> [Extrait du texte]:
"Le succès [...] de l'extrême-droite ne repose pas sur sa capacité à duper les gens naïfs"

Comment a-t-on pu en arriver là, comment la (résistible) ascension du RN peut-elle mener Marine Le Pen aux portes du pouvoir, au point de rendre son élection toujours socialement plus probable pour nombre d'individus et de commentateur·ice·s médiatiques du champ politique ? Ces questions, qui ne cessent d'agiter les professionnel·le·s de la politique, de l'information et autres personnalités prétendant à pouvoir énoncer une parole de vérité sur le monde social et politique, sont particulièrement bien traitées dans cette enquête menée par Félicien Faury. Il est rare de parvenir à tenir de nombreuses approches et outils de la sociologie (politique) ensemble, de manière aussi limpide et heuristique, sans tomber dans l'écueil du misérabilisme (les pauvres électeur·ice·s du RN qui expriment sans lucidité leur colère) ou du populisme (des électeur·ice·s qui font des choix exprimant les besoins du peuple, mais se trompent par "fausse conscience" raciste).

Comme il l'écrit à la fin de sa conclusion :

Étudier le Rassemblement national, comprendre ses électeurs, c'est aussi se rendre compte que ces derniers ne penchent vers l'extrême-droite que parce que le monde dans lequel ils vivent penche avec eux.

En effet, il entreprend dans cette enquête ethnographique, qui l'a conduit à vivre et suivre, interroger, discuter avec des électeur·ice·s ordinaires du RN, pour une large majorité des fractions stabilisées des classes populaires et des "petits moyens", essentiellement blanc·he·s, de chercher et d'exposer les conditions sociales de possibilité de la banalisation du vote pour le RN et de son élargissement social, donc du choix électoral individuel pour l'extrême-droite. Et contrairement à la plupart des commentaires médiatiques et provenant du champ politique lui-même, qui imputent tantôt à ce vote une "colère" ou un "dégagisme" vis-à-vis des acteur·ice·s établi·e·s, tantôt une personnalité autoritaire, raciste par "ignorance" vis-à-vis des étranger·e·s, l'auteur constitue l'idéologie raciste comme moteur et dénominateur commun des profils des individus et des motivations fondant le vote RN, en le liant aux dimensions matérielles de l'existence (par exemple, les services publics, le choix d'une école, du quartier résidentiel, les aides sociales, etc).

Comme il le rappelle, la sociologie française a longtemps évacué la dimension raciste de son analyse des ressorts du vote pour l'extrême-droite, en particulier pour les Le Pen, en insistant sur les dimensions souvent reliées aux propriétés populaires de cet électorat (motivations socio-économiques liées aux effets politiques et sociaux du néolibéralisme). Pourtant, en se fondant sur les propos récurrents tenus lors d'entretiens conduits dans les cercles sociaux qu'il a découverts à mesure du temps passé dans la région sud-PACA, terreau d'un survote pour le RN relativement à l'ensemble du territoire français, il relève l'obsession nourrie par ses électeur·ice·s sur l’accaparement de certaines ressources par certains groupes immigrés (essentiellement les Noirs et les Arabes, systématiquement présumés musulmans) et leur imposition d'un certain "style de vie" qui menacerait le leur, conçu comme une norme hégémonique du groupe majoritaire.

> [Données d'entrée]:
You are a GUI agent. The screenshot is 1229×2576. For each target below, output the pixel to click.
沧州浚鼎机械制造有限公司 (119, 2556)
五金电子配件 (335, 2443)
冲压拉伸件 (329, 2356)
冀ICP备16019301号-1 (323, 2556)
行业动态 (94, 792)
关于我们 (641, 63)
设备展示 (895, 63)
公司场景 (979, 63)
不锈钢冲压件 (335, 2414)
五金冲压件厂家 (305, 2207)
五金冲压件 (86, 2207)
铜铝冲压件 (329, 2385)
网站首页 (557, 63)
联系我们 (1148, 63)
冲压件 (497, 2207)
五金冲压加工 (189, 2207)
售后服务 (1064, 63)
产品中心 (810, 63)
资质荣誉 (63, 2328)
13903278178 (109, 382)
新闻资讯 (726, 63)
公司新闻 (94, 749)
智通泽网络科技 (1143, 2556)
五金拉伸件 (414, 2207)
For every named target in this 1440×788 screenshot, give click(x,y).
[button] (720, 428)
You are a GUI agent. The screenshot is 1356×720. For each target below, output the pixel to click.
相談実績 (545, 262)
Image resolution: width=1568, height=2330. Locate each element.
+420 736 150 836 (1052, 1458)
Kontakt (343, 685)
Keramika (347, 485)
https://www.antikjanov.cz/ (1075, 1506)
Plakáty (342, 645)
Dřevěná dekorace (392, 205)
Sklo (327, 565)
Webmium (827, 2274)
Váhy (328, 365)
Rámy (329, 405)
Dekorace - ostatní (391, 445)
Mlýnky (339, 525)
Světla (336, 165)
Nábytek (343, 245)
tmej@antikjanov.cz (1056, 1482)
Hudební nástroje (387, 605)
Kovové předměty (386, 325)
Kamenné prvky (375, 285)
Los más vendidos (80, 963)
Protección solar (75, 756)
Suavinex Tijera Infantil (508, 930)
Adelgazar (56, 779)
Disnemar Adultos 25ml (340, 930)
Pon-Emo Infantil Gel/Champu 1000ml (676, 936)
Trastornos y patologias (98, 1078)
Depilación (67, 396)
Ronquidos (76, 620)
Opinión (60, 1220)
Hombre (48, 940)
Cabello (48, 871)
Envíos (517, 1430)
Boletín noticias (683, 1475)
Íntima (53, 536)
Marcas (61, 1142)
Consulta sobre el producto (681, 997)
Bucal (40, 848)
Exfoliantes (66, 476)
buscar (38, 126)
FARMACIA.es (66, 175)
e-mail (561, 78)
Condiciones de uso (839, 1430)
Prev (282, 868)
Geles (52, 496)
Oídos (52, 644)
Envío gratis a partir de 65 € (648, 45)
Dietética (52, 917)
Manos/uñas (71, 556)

> [Travail à faire]:
[1] Répondez brièvement aux questions suivantes sur l'extrait consacré au vote pour le RN :
(a) Qui a mené l'enquête présentée ?
(b) Dans quelle région les entretiens ont-ils été conduits ?
(c) Quels groupes immigrés les électeur·ice·s accusent-ils d'accaparer certaines ressources ?
[2] Présentez sous forme de liste numérotée les lignes des enregistrements, en commençant à celle qui contient « 五金电子配件 (335, 2443) » et en vous arrêtant après celle qui contient « Dekorace - ostatní (391, 445) ». Omettez les lignes vides.
Les enregistrements n'ont aucun rapport avec l'extrait.

> [Réponses]:
[1]
(a) Félicien Faury.
(b) Dans la région sud-PACA.
(c) Essentiellement les Noirs et les Arabes, systématiquement présumés musulmans.

[2]
1. 五金电子配件 (335, 2443)
2. 冲压拉伸件 (329, 2356)
3. 冀ICP备16019301号-1 (323, 2556)
4. 行业动态 (94, 792)
5. 关于我们 (641, 63)
6. 设备展示 (895, 63)
7. 公司场景 (979, 63)
8. 不锈钢冲压件 (335, 2414)
9. 五金冲压件厂家 (305, 2207)
10. 五金冲压件 (86, 2207)
11. 铜铝冲压件 (329, 2385)
12. 网站首页 (557, 63)
13. 联系我们 (1148, 63)
14. 冲压件 (497, 2207)
15. 五金冲压加工 (189, 2207)
16. 售后服务 (1064, 63)
17. 产品中心 (810, 63)
18. 资质荣誉 (63, 2328)
19. 13903278178 (109, 382)
20. 新闻资讯 (726, 63)
21. 公司新闻 (94, 749)
22. 智通泽网络科技 (1143, 2556)
23. 五金拉伸件 (414, 2207)
24. For every named target in this 1440×788 screenshot, give click(x,y).
25. [button] (720, 428)
26. You are a GUI agent. The screenshot is 1356×720. For each target below, output the pixel to click.
27. 相談実績 (545, 262)
28. Image resolution: width=1568, height=2330. Locate each element.
29. +420 736 150 836 (1052, 1458)
30. Kontakt (343, 685)
31. Keramika (347, 485)
32. https://www.antikjanov.cz/ (1075, 1506)
33. Plakáty (342, 645)
34. Dřevěná dekorace (392, 205)
35. Sklo (327, 565)
36. Webmium (827, 2274)
37. Váhy (328, 365)
38. Rámy (329, 405)
39. Dekorace - ostatní (391, 445)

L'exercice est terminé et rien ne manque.